City Chic Collective has recorded a 15.2% drop in year-to-date (YTD) group sales amid a backtrack on its promotional strategies.
Compared to FY22 YTD sales, its ANZ market reported a 10.8% drop to $122.1 million in YTD sales for FY23. This is behind an 8% drop in Europe, Middle East and Asia (EMEA) to $33.9 million and ahead of a 28.6% drop in the Americas of $106.2 million.
Its online channels recorded a 23.2% drop in YTD sales to $182.5 million compared to FY22, but are up 12.7% on FY21.
Moreover, City Chic’s store portfolio accrued $53.5 million in sales, up 6.2% from last year and down 8.2% from FY21.
According to City Chic, its promotional activity was reduced in the United Kingdom and ANZ as it entered the fourth quarter; however, this reportedly impacted conversion rates with consumers not responding as expected.
With a return to promotional activity in April, sales in ANZ improved, while the UK saw “exceptionally challenging” operations with heavy discounting required to drive demand.
City Chic reported that these unique circumstances significantly impacted March revenue.
Fulfilment costs YTD as a percentage of revenue remain around 5% above last year due to lower average selling prices and volumes.
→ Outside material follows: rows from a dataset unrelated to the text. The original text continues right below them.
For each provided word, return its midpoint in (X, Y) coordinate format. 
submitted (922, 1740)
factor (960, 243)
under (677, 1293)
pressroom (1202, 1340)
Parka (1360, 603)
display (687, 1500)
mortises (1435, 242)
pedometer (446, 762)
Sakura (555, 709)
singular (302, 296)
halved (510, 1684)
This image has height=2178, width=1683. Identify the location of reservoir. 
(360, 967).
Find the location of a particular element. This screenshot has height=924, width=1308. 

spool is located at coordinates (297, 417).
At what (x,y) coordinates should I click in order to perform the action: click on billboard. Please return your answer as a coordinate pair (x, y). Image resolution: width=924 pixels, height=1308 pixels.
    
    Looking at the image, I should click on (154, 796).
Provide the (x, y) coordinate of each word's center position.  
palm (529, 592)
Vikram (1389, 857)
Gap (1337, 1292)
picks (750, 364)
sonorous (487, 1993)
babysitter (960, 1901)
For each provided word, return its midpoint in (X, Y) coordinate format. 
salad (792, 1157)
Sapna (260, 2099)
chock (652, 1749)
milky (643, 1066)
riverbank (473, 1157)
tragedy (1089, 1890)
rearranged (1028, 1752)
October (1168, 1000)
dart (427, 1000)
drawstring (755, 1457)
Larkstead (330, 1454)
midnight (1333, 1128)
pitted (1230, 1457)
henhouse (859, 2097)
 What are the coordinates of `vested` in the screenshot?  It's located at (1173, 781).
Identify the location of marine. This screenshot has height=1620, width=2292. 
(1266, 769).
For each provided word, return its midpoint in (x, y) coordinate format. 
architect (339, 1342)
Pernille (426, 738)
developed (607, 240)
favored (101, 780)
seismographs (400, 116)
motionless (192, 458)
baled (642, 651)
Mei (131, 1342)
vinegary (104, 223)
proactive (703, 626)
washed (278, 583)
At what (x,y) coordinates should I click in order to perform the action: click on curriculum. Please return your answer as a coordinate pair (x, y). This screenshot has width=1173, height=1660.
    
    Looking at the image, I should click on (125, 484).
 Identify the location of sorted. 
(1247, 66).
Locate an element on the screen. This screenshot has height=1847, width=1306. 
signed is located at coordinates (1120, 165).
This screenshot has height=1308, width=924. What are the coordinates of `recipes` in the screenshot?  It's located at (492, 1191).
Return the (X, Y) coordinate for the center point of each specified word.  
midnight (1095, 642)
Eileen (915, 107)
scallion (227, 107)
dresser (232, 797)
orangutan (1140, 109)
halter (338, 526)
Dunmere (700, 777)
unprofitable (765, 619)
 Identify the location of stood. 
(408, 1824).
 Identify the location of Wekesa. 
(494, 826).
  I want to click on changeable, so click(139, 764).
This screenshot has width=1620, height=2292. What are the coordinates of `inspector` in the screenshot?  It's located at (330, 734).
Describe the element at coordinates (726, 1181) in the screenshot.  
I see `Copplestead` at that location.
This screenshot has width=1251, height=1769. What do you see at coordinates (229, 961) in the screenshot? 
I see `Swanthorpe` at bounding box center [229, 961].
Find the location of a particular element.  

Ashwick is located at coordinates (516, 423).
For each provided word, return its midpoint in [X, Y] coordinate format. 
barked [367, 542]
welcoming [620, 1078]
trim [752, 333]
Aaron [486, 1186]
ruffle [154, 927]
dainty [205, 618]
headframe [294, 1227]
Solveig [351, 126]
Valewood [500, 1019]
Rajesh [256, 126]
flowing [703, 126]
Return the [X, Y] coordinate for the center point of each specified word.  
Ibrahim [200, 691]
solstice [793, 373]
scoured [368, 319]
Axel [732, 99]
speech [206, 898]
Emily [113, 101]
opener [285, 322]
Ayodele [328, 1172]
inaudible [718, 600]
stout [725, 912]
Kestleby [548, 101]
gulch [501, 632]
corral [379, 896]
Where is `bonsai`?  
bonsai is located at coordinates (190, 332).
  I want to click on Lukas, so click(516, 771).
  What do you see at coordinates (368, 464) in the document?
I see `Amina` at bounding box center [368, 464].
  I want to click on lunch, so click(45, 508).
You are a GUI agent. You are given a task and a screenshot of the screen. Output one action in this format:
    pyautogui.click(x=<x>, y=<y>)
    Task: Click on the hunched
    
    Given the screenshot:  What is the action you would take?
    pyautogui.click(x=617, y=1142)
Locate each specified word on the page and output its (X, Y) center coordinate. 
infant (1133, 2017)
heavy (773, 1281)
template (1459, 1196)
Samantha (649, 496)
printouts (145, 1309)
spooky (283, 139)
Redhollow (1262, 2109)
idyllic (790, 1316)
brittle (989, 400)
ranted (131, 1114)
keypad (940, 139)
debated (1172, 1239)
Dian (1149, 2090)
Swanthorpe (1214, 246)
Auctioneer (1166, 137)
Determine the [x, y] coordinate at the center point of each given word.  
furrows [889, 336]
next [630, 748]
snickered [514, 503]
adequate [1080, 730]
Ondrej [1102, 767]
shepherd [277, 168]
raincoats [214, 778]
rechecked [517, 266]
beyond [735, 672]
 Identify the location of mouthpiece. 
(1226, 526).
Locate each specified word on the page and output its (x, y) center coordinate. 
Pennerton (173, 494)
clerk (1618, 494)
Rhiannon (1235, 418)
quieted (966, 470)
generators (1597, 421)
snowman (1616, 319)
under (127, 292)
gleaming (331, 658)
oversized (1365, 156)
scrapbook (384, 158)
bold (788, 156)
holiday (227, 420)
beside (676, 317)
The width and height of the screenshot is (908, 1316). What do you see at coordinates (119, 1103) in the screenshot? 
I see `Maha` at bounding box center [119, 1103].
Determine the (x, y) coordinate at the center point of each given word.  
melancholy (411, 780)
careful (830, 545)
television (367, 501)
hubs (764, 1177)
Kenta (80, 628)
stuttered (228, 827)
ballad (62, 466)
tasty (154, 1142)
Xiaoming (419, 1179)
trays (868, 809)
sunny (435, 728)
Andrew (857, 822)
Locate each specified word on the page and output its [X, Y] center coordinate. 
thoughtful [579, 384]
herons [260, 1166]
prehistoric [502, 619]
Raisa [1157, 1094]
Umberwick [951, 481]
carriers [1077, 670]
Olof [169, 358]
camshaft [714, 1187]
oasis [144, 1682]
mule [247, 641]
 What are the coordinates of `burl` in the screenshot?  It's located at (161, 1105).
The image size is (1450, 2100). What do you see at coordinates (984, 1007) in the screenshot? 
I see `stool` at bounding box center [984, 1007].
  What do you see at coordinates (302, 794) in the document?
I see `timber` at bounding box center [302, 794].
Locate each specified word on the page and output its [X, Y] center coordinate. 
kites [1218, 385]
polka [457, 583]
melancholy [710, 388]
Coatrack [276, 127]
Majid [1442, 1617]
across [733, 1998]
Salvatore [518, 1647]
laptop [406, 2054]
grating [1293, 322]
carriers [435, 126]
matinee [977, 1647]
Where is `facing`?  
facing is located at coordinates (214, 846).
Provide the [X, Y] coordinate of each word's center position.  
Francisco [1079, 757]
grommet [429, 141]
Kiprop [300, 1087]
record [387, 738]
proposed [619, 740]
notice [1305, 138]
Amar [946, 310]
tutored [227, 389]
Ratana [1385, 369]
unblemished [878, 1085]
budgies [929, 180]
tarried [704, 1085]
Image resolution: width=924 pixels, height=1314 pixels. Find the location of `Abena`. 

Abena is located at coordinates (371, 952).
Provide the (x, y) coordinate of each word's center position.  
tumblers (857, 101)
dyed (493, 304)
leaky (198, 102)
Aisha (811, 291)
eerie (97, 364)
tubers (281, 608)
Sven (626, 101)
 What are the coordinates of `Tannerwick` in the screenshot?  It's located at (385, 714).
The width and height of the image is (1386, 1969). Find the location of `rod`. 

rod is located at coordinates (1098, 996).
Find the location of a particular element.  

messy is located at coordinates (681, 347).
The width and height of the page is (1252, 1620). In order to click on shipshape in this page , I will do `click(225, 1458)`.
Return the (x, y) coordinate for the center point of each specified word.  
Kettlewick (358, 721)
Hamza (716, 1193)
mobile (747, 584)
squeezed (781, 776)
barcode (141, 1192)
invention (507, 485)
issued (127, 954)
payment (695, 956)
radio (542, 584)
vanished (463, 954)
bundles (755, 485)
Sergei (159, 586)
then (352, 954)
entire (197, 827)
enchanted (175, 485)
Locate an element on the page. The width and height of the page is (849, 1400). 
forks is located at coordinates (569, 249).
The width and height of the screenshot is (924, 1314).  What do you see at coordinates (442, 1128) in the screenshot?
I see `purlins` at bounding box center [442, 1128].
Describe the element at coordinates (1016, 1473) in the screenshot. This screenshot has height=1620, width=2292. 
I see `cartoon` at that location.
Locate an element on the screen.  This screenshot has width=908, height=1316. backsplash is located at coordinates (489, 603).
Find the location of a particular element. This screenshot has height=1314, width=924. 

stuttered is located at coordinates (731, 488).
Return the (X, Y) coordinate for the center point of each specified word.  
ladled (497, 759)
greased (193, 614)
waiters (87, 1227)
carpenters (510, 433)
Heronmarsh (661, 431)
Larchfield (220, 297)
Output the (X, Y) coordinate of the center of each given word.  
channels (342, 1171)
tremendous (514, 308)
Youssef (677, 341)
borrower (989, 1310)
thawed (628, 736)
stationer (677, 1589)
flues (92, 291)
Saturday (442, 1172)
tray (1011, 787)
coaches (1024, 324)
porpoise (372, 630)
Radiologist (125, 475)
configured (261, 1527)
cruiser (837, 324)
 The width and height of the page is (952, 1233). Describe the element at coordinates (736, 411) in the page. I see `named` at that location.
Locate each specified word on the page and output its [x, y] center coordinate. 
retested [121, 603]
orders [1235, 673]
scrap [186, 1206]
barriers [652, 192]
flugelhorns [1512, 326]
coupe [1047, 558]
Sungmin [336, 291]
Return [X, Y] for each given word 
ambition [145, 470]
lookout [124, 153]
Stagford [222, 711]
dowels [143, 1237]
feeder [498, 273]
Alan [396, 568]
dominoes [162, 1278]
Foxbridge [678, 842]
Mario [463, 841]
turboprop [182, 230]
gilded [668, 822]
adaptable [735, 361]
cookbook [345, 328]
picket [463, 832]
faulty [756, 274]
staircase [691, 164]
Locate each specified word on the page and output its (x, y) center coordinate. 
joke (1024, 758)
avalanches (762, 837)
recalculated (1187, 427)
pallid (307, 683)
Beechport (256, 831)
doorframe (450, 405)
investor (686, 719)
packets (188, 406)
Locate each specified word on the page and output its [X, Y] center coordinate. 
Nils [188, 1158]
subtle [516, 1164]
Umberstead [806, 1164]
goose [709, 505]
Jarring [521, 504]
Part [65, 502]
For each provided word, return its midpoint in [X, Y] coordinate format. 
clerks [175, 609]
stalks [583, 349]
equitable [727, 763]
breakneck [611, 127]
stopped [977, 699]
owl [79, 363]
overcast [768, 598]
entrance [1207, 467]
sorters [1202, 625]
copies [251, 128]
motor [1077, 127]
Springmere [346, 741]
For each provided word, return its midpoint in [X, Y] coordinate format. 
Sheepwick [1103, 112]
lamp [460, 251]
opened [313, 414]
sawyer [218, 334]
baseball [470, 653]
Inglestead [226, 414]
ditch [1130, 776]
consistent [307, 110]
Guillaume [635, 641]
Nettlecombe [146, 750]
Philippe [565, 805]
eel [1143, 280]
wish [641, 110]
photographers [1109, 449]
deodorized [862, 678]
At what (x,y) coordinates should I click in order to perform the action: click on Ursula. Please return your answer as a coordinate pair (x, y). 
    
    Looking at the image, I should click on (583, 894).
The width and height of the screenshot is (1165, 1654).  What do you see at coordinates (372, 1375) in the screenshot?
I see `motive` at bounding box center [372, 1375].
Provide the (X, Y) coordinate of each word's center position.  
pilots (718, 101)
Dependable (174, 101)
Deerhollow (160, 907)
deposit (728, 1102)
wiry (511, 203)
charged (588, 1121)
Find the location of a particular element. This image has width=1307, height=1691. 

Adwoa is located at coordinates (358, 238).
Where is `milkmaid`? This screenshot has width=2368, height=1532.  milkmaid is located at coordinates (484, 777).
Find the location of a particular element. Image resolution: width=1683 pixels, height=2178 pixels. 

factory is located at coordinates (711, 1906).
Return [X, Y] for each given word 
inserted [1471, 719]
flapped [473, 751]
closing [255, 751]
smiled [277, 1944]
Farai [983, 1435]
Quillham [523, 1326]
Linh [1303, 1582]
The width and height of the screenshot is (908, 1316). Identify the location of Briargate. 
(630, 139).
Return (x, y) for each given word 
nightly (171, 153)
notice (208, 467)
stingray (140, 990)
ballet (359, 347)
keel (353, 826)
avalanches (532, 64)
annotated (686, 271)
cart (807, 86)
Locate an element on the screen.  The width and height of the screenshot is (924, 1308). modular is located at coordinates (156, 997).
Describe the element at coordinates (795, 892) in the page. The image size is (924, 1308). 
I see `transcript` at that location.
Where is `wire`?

However, April saw improvement in cost per transaction as the Group’s warehouse consolidation nears completion.
“Operating conditions have remained challenging, resulting in the continuation of strong promotional activity across the market,” City Chic CEO and managing director Phil Ryan said. “We responded to drive demand and clear excess inventory lines, focusing on converting inventory into cash while reducing costs.
“After the disruption to our supply chain in March, it is pleasing to see revenue improving through April and May, especially in the US.”
Meanwhile, the plus-size retailer amended its $46.5 million debt facility via the support of its lender, which is expected to result in a staged reduction in the facility limit to $21.5 million by the end of FY24, alongside the extension of the current covenant requirements through Q1 FY25.
The company believes that this measure will return the business to profitable growth through FY24.
City Chic is currently undergoing a strategic review in a bid to generate profitable growth, focusing on its online and global businesses with assistance from external advisors GNG Partners.
Accordingly, the global retailer has decided to accelerate its inventory unwind, with a focus on EMEA given the additional stock in that market. This is expected to drive cash flows and reduce the inventory balance at the end of FY23 to less than $100m.
Inventory is expected to reduce further through FY24 as City Chic continues to drive promotional activity, with margins likely to remain soft through H1 FY24.
The Group expects a more robust inventory position from Q2 FY24, with ‘newness’ ready for the key trading period, and to be clean into the second half of FY24.
As part of its strategic review, City Chic closed seven warehouses with two further closures due in the next three months, and completed its transition to an automated 3PL facility in the USA. This is expected to save the company around $10 million.
The plus-size retailer shifted to a new international freight forwarder to lower annual stock input costs by around $1 million.
City Chic is also focusing its range on high-value products and revising its product sourcing strategy in a bid to return to a more agile supply chain.
The next stage of the review focuses on the Group’s operations across channels and geographies.
“The strategic review will build on the actions we’re taking to strengthen our balance sheet, streamline our operations globally to return to a more agile operating model, improve margin and logistics as a percentage of revenue and reduce our cost base to return to profitable growth,” Ryan said.
“I look forward to reporting on the outcomes of the review as we look to return to a position of strength for our shareholders and other stakeholders.”